GIVEN INSTRUCTION: In the beekeeping forum thread below, why did the first-year beekeeper want two nucs, and why was only one bought? Answer in one to three sentences.
** start SUPPLIED TEXT **
Aside from using an extractor and crush-n-strain, there is a third option - don't remove the wax at all! 










Shown are sections of 'comb honey' cut and ready to package. More in this thread from which that photo was linked:
http://www.beesource.com/forums/showthread.php?306776-Comb-Containers


----------



## tech.35058

Greetings Seth, welcome to Beesource.
I dunno if you saw this thead
http://www.beesource.com/forums/showthread.php?331524-Keeping-Packages-alive
but there is _lots_ of info I wish I had had before I started in there.
While I personally got "burned" pre-purchasing nucs, That would be part of my "start-up" suggestion, plus possibly purchasing a nuc from craigslist, when they become available locally.
The nucs would give you the opportunity to interleave some foundationless frames to help get straight comb, & could be made to work regardless of mixing frame sizes, although it would be extra work.
Personally, I keep bees in 8 frame mediums, but since the nucs I could find were all deeps, I have some of that equipment, but don't really use it.
The flow hive is still pretty controversial. If you move forward with that, I would like to see it, as I occasionally visit family in NOLA.
Good Luck ! ... CE


----------



## Beeginning16

I would have to pre purchase my nucs before the spring if I am correct, won't I? What equipment would I need? 
Here is the website that I found a place in louisiana to pre purchase nuc bees: http://www.mvabeepunchers.com/nucs.html


----------



## Keyser4

Hi Everyone, I am a first year beekeeper. I couldn't afford to purchase everything so I built my own hive boxes and supers, and my own frames. I only could afford one NUC but had wanted two as it is suggested so you can compare the two hives. Well I live in the Tundra actually Sault Ste Marie MI /in Gods Country as the trolls under the bridge say. That bridge is another story. Well I got the NUC in mid May and they were doing great, but towards July were bearding up on the front of hive on what we say is hot days (mid 70's-80's). Well being first year beek I didn't know any better and August 5th my birthday they swarmed. I pulled in my drive and saw a mass hanging from one of my young apple trees in my orchard. It was about 3 feet long and 1.5 feet wide. I wasn't prepared so I quickly built a new hive body and went and swept/brushed them into it and they kept going back to the tree. Finally it got two heavy so I set it on the back of my pick-up truck and ran and got a cardboard box and brushed most of the remaining bees into it and kept dumping them in the new hive box. Soon bees were flying everywhere so I put and inner cover on the new box and let them calm down. About dusk I went and checked and all of the swarm were in the new hive so I threw a telescoping cover on drove up to my hive stand and set it next to the original hive (NUC). So I ended up with two hives. I inspected the original hive a day or two later and noticed that the swarm must have took almost all the honey when they swarmed. Well fast forward I have been working crazy hours since labor day weekend 12 hour days 7 days a week for about 3-4 weeks at a time with a few day breaks. First week of October I had a day off and was able to take 3.5 gallons of honey off between the two hives. The swarm hive actually produced more honey than the original one. I had run out of foundation on supers and actually checker boarded wax foundation and empty frames and they drew out the most beautiful comb on all those frames. I was able to spin the no foundation filled out frames in a hand extractor starting very slow then speeding up as they were emptying. Anyways I have been feeding syrup water since our first frost.
** end SUPPLIED TEXT **
** start SUPPLIED DATA **
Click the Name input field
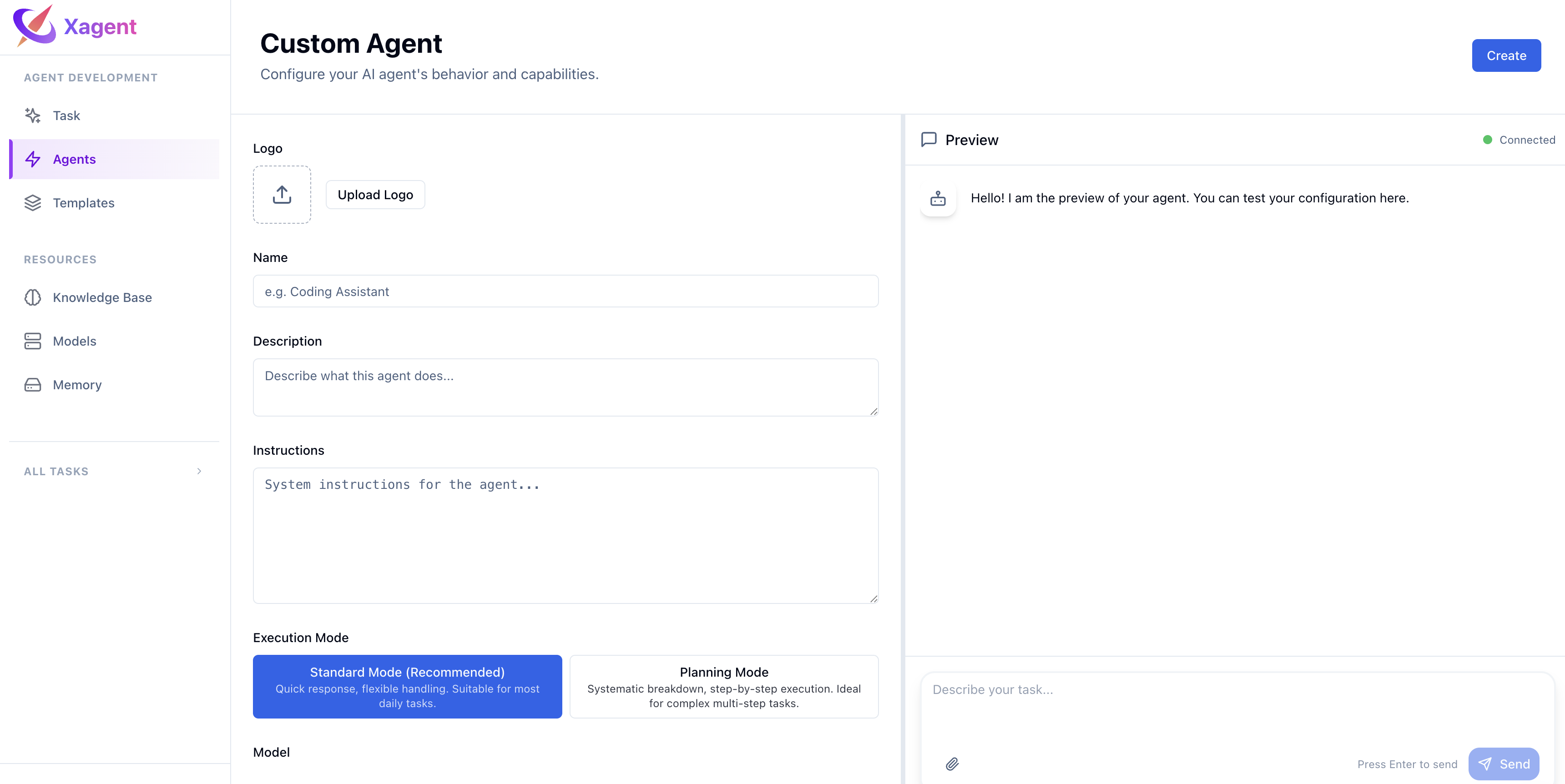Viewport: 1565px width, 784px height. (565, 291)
** end SUPPLIED DATA **
** start SUPPLIED DATA **
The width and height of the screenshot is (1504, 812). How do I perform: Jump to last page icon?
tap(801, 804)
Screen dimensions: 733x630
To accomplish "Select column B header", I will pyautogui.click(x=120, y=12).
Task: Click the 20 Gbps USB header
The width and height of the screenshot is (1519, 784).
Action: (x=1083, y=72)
** end SUPPLIED DATA **
RESULT FOR THIS TASK: Two nucs were wanted because that is suggested, so the two hives can be compared. Only one was bought because that was all the beekeeper could afford.